Salah satu sorotan utama dalam kritikan ini adalah pembatasan aktivitas permainan bagi anak-anak di sekolah. Yudistira memandang bahwa membatasi anak-anak dari dunia permainan mereka adalah langkah yang menyalahi kodrat. Bagi Yudistira, permainan adalah dunia anak-anak, dan membatasi mereka pada tugas-tugas akademis tanpa kreativitas dan inovasi adalah seperti 'pembunuhan' secara akademis. Dalam pandangan Yudistira, pendidik seharusnya membimbing dan menuntun, bukan merampas dunia anak didiknya.
Kritikan lainnya yang diajukan Yudistira berkaitan dengan stigma "siswa gagal" bagi mereka yang tidak naik kelas dalam ujian akhir tahun. Kritik ini mencerminkan pandangan bahwa sekolah sering kali hanya menerima dan memberi pelajaran kepada anak-anak yang dianggap pintar, mengabaikan bakat dan minat unik setiap siswa.
Dalam mengatasi tantangan ini, Yudistira menekankan perlunya pendidikan yang kreatif dan inovatif. Pendidik harus mampu menyampaikan materi dengan cara yang menarik, seperti penggunaan media pembelajaran, presentasi yang atraktif, dan game edukatif yang sesuai dengan materi pembelajaran. Dengan demikian, suasana kelas dapat menciptakan lingkungan yang layak disebut sebagai "taman."

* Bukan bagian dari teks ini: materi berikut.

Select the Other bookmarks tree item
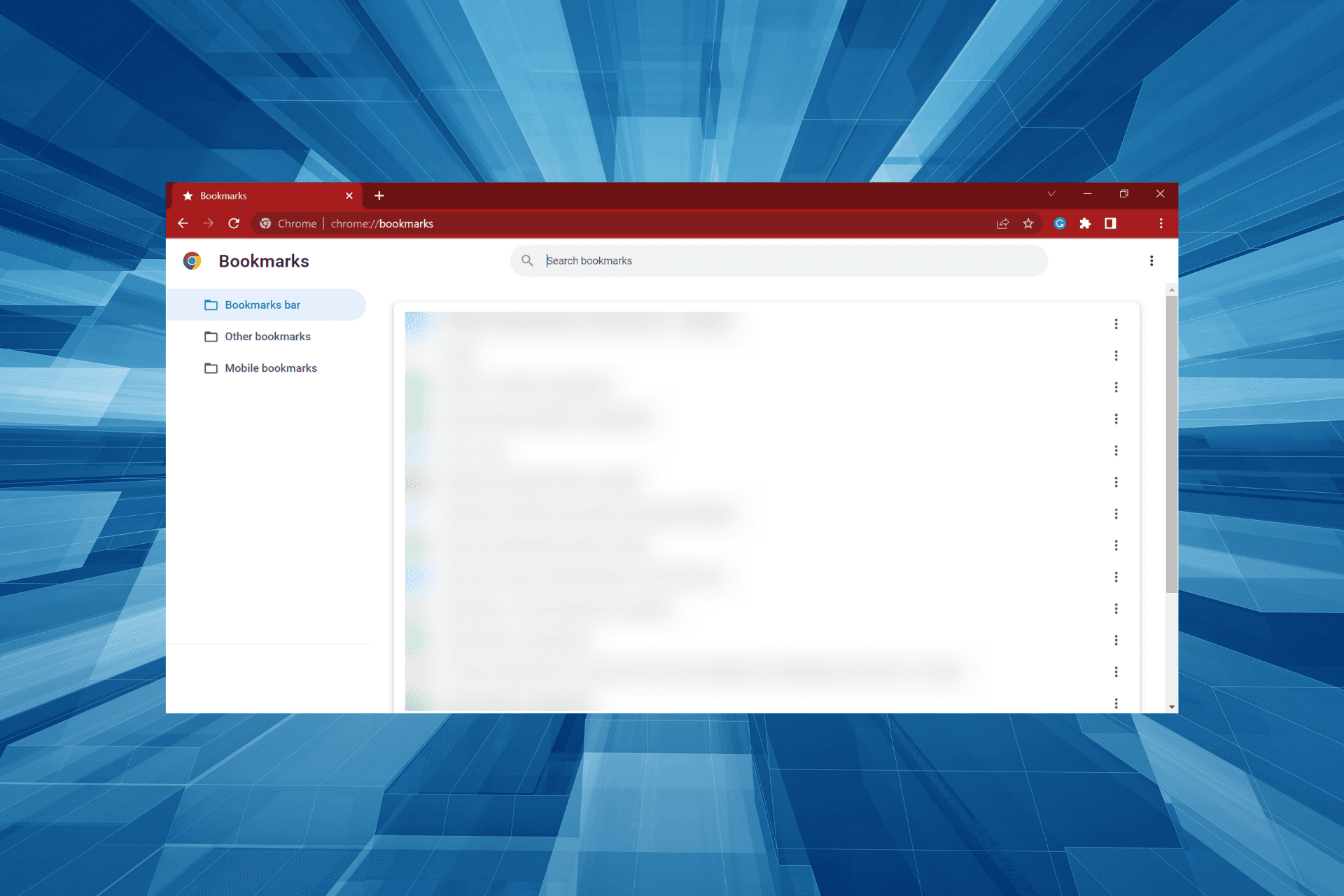Screen dimensions: 1344x896 [267, 336]
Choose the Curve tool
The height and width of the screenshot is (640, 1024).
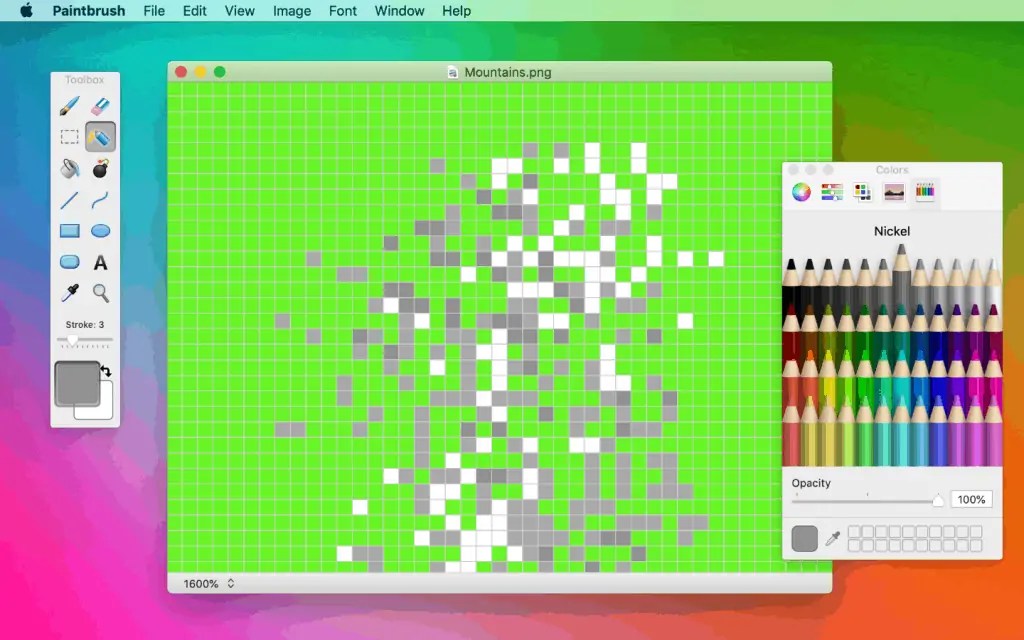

Meskipun buku ini memberikan pandangan yang menarik, beberapa kekurangan seperti kesalahan ejaan dan penggunaan kata tak baku perlu dicatat. Namun, penting untuk diingat bahwa kritik yang disampaikan Yudistira dilakukan atas dasar kepedulian terhadap masa depan pendidikan di Indonesia.
Dengan demikian, kita diingatkan bahwa perubahan diperlukan untuk menciptakan sistem pendidikan yang sesuai dengan cita-cita sebagai taman yang menyenangkan bagi setiap siswa. Harapan kita adalah agar sekolah tidak hanya menjadi tempat belajar, tetapi juga tumbuh dan berkembang seperti taman yang indah dan mempesona.